Try it
Within the data below, copy each line where the string "agent" is found.

(Entries taken from a collection)

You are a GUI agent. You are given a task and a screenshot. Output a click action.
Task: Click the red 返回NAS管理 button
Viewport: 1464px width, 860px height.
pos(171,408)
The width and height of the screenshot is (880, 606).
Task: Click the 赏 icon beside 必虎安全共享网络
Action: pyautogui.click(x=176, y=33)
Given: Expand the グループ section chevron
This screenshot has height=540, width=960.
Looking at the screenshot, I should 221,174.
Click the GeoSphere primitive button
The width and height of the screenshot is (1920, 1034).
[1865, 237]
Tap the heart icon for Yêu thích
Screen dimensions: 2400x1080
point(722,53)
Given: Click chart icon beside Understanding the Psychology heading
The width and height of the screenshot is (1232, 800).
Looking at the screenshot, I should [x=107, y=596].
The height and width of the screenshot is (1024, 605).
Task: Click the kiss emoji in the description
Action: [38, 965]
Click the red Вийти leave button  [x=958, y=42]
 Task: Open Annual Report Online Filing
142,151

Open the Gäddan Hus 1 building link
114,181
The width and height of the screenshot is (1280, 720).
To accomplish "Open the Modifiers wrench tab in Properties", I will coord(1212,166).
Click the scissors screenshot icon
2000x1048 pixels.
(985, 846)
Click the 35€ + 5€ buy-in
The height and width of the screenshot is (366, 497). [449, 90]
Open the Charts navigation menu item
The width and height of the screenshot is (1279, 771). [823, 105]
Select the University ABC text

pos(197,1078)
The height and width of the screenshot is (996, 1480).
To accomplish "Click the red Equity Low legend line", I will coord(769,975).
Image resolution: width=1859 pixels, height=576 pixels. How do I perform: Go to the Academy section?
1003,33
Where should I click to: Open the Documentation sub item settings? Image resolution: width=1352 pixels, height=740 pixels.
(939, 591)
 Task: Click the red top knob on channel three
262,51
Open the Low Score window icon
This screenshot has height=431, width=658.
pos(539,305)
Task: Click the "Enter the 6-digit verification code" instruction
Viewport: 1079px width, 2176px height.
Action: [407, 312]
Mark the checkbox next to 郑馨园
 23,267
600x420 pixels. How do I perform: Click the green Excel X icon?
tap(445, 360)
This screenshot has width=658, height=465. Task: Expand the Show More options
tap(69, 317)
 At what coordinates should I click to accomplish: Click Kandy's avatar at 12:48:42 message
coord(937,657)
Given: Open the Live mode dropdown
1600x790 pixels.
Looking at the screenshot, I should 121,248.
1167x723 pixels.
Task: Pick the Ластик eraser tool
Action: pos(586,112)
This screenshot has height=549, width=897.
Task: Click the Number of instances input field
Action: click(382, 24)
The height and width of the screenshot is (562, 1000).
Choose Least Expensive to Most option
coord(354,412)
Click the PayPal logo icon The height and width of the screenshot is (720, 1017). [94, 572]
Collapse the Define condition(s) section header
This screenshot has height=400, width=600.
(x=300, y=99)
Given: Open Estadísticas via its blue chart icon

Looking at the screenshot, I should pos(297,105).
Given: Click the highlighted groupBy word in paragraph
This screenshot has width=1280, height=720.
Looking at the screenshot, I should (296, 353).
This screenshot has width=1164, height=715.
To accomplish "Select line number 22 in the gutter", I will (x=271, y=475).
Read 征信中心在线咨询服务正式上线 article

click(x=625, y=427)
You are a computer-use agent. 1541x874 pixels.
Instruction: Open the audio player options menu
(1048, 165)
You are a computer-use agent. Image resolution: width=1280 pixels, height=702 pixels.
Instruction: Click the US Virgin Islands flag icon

Answer to this problem
You are a GUI agent. You are given a task and a screenshot. Output a click action.
You are a computer-use agent. 1541x874 pixels.
You are a computer-use agent. Image resolution: width=1280 pixels, height=702 pixels.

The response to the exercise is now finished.